▼
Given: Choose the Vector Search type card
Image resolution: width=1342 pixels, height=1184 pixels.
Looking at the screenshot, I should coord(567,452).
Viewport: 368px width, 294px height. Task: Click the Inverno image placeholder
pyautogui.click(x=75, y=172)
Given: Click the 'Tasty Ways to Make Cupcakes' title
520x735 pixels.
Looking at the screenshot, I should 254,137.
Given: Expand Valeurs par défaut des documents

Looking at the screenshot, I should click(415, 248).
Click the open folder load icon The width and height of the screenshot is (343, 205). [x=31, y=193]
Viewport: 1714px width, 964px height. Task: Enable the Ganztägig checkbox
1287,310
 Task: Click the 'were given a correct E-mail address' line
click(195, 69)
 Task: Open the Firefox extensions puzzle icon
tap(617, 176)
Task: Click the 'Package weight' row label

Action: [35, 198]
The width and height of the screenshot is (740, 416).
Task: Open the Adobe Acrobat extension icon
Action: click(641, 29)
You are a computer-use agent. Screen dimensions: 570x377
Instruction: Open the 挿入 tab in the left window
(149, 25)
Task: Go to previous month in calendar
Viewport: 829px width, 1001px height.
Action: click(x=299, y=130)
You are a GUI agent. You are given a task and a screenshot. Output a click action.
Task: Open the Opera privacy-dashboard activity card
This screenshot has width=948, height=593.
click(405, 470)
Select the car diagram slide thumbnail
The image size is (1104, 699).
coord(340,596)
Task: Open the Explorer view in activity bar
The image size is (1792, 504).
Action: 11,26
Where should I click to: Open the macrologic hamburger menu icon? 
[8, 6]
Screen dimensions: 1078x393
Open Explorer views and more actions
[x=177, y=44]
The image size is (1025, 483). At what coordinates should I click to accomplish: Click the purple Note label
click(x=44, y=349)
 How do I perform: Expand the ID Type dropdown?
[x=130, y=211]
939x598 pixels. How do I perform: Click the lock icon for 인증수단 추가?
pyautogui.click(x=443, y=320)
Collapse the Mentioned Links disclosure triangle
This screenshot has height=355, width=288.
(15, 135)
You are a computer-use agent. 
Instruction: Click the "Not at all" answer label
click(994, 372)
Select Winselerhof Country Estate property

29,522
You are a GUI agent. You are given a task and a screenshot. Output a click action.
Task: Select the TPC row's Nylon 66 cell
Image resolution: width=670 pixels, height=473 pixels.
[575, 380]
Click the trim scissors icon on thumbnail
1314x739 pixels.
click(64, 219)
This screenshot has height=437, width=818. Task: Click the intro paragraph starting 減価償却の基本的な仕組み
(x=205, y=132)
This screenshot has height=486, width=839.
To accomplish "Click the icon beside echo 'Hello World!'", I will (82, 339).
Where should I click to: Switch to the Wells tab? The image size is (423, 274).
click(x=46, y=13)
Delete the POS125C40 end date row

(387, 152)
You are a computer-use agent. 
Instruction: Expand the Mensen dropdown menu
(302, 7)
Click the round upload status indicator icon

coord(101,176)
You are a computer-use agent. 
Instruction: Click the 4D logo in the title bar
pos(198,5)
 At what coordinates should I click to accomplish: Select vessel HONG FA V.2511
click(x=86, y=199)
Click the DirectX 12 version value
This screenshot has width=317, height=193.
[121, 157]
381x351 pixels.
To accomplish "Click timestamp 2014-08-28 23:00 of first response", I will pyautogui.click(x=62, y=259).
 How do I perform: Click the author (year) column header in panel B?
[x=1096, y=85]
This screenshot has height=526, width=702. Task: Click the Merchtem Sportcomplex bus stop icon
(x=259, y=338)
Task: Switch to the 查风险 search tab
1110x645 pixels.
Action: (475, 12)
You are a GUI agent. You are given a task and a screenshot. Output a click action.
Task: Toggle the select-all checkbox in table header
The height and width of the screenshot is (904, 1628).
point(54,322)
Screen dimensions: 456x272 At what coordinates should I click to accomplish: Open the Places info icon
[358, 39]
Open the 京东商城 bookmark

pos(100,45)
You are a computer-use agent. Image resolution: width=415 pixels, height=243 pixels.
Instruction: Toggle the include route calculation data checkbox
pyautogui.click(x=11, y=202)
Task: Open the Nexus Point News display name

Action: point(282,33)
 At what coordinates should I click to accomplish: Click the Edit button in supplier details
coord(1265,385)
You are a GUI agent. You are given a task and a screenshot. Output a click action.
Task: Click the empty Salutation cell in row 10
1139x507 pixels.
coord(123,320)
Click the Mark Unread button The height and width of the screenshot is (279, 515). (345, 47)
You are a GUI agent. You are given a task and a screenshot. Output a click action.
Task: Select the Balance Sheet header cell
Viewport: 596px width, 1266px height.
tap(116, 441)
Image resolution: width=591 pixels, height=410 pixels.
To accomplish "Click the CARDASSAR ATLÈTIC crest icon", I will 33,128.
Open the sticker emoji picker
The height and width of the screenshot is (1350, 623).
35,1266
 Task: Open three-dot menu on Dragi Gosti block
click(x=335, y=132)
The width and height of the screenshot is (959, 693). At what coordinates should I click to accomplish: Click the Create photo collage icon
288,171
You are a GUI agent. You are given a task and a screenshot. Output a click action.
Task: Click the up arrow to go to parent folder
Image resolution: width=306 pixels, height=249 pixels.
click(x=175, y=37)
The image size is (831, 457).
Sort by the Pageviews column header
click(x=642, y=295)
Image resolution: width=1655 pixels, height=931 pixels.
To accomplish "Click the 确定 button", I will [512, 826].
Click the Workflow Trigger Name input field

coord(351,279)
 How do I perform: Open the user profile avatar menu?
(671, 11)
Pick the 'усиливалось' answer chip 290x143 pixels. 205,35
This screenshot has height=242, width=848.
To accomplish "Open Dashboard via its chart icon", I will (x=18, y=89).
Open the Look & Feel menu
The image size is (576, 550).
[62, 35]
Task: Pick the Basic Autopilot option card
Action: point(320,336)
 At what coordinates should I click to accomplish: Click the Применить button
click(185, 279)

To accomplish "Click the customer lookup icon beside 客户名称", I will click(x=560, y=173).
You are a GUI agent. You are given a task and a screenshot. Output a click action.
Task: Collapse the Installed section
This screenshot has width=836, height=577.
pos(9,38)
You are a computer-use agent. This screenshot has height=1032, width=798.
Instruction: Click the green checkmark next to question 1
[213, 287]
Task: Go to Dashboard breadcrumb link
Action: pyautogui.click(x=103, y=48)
▲
Reproduce all of the records above verbatim, line for line.

Given: Choose the Vector Search type card
Image resolution: width=1342 pixels, height=1184 pixels.
Looking at the screenshot, I should coord(567,452).
Viewport: 368px width, 294px height. Task: Click the Inverno image placeholder
pyautogui.click(x=75, y=172)
Given: Click the 'Tasty Ways to Make Cupcakes' title
520x735 pixels.
Looking at the screenshot, I should 254,137.
Given: Expand Valeurs par défaut des documents

Looking at the screenshot, I should click(415, 248).
Click the open folder load icon The width and height of the screenshot is (343, 205). [x=31, y=193]
Viewport: 1714px width, 964px height. Task: Enable the Ganztägig checkbox
1287,310
 Task: Click the 'were given a correct E-mail address' line
click(195, 69)
 Task: Open the Firefox extensions puzzle icon
tap(617, 176)
Task: Click the 'Package weight' row label

Action: [35, 198]
The width and height of the screenshot is (740, 416).
Task: Open the Adobe Acrobat extension icon
Action: click(641, 29)
You are a computer-use agent. Screen dimensions: 570x377
Instruction: Open the 挿入 tab in the left window
(149, 25)
Task: Go to previous month in calendar
Viewport: 829px width, 1001px height.
Action: click(x=299, y=130)
You are a GUI agent. You are given a task and a screenshot. Output a click action.
Task: Open the Opera privacy-dashboard activity card
This screenshot has width=948, height=593.
click(405, 470)
Select the car diagram slide thumbnail
The image size is (1104, 699).
coord(340,596)
Task: Open the Explorer view in activity bar
The image size is (1792, 504).
Action: 11,26
Where should I click to: Open the macrologic hamburger menu icon? 
[8, 6]
Screen dimensions: 1078x393
Open Explorer views and more actions
[x=177, y=44]
The image size is (1025, 483). At what coordinates should I click to accomplish: Click the purple Note label
click(x=44, y=349)
 How do I perform: Expand the ID Type dropdown?
[x=130, y=211]
939x598 pixels. How do I perform: Click the lock icon for 인증수단 추가?
pyautogui.click(x=443, y=320)
Collapse the Mentioned Links disclosure triangle
This screenshot has height=355, width=288.
(15, 135)
You are a computer-use agent. 
Instruction: Click the "Not at all" answer label
click(994, 372)
Select Winselerhof Country Estate property

29,522
You are a GUI agent. You are given a task and a screenshot. Output a click action.
Task: Select the TPC row's Nylon 66 cell
Image resolution: width=670 pixels, height=473 pixels.
[575, 380]
Click the trim scissors icon on thumbnail
1314x739 pixels.
click(64, 219)
This screenshot has height=437, width=818. Task: Click the intro paragraph starting 減価償却の基本的な仕組み
(x=205, y=132)
This screenshot has height=486, width=839.
To accomplish "Click the icon beside echo 'Hello World!'", I will (82, 339).
Where should I click to: Switch to the Wells tab? The image size is (423, 274).
click(x=46, y=13)
Delete the POS125C40 end date row

(387, 152)
You are a computer-use agent. 
Instruction: Expand the Mensen dropdown menu
(302, 7)
Click the round upload status indicator icon

coord(101,176)
You are a computer-use agent. 
Instruction: Click the 4D logo in the title bar
pos(198,5)
 At what coordinates should I click to accomplish: Select vessel HONG FA V.2511
click(x=86, y=199)
Click the DirectX 12 version value
This screenshot has width=317, height=193.
[121, 157]
381x351 pixels.
To accomplish "Click timestamp 2014-08-28 23:00 of first response", I will pyautogui.click(x=62, y=259).
 How do I perform: Click the author (year) column header in panel B?
[x=1096, y=85]
This screenshot has height=526, width=702. Task: Click the Merchtem Sportcomplex bus stop icon
(x=259, y=338)
Task: Switch to the 查风险 search tab
1110x645 pixels.
Action: (475, 12)
You are a GUI agent. You are given a task and a screenshot. Output a click action.
Task: Toggle the select-all checkbox in table header
The height and width of the screenshot is (904, 1628).
point(54,322)
Screen dimensions: 456x272 At what coordinates should I click to accomplish: Open the Places info icon
[358, 39]
Open the 京东商城 bookmark

pos(100,45)
You are a computer-use agent. Image resolution: width=415 pixels, height=243 pixels.
Instruction: Toggle the include route calculation data checkbox
pyautogui.click(x=11, y=202)
Task: Open the Nexus Point News display name

Action: point(282,33)
 At what coordinates should I click to accomplish: Click the Edit button in supplier details
coord(1265,385)
You are a GUI agent. You are given a task and a screenshot. Output a click action.
Task: Click the empty Salutation cell in row 10
1139x507 pixels.
coord(123,320)
Click the Mark Unread button The height and width of the screenshot is (279, 515). (345, 47)
You are a GUI agent. You are given a task and a screenshot. Output a click action.
Task: Select the Balance Sheet header cell
Viewport: 596px width, 1266px height.
tap(116, 441)
Image resolution: width=591 pixels, height=410 pixels.
To accomplish "Click the CARDASSAR ATLÈTIC crest icon", I will 33,128.
Open the sticker emoji picker
The height and width of the screenshot is (1350, 623).
35,1266
 Task: Open three-dot menu on Dragi Gosti block
click(x=335, y=132)
The width and height of the screenshot is (959, 693). At what coordinates should I click to accomplish: Click the Create photo collage icon
288,171
You are a GUI agent. You are given a task and a screenshot. Output a click action.
Task: Click the up arrow to go to parent folder
Image resolution: width=306 pixels, height=249 pixels.
click(x=175, y=37)
The image size is (831, 457).
Sort by the Pageviews column header
click(x=642, y=295)
Image resolution: width=1655 pixels, height=931 pixels.
To accomplish "Click the 确定 button", I will [512, 826].
Click the Workflow Trigger Name input field

coord(351,279)
 How do I perform: Open the user profile avatar menu?
(671, 11)
Pick the 'усиливалось' answer chip 290x143 pixels. 205,35
This screenshot has height=242, width=848.
To accomplish "Open Dashboard via its chart icon", I will (x=18, y=89).
Open the Look & Feel menu
The image size is (576, 550).
[62, 35]
Task: Pick the Basic Autopilot option card
Action: point(320,336)
 At what coordinates should I click to accomplish: Click the Применить button
click(185, 279)

To accomplish "Click the customer lookup icon beside 客户名称", I will click(x=560, y=173).
You are a GUI agent. You are given a task and a screenshot. Output a click action.
Task: Collapse the Installed section
This screenshot has width=836, height=577.
pos(9,38)
You are a computer-use agent. This screenshot has height=1032, width=798.
Instruction: Click the green checkmark next to question 1
[213, 287]
Task: Go to Dashboard breadcrumb link
Action: pyautogui.click(x=103, y=48)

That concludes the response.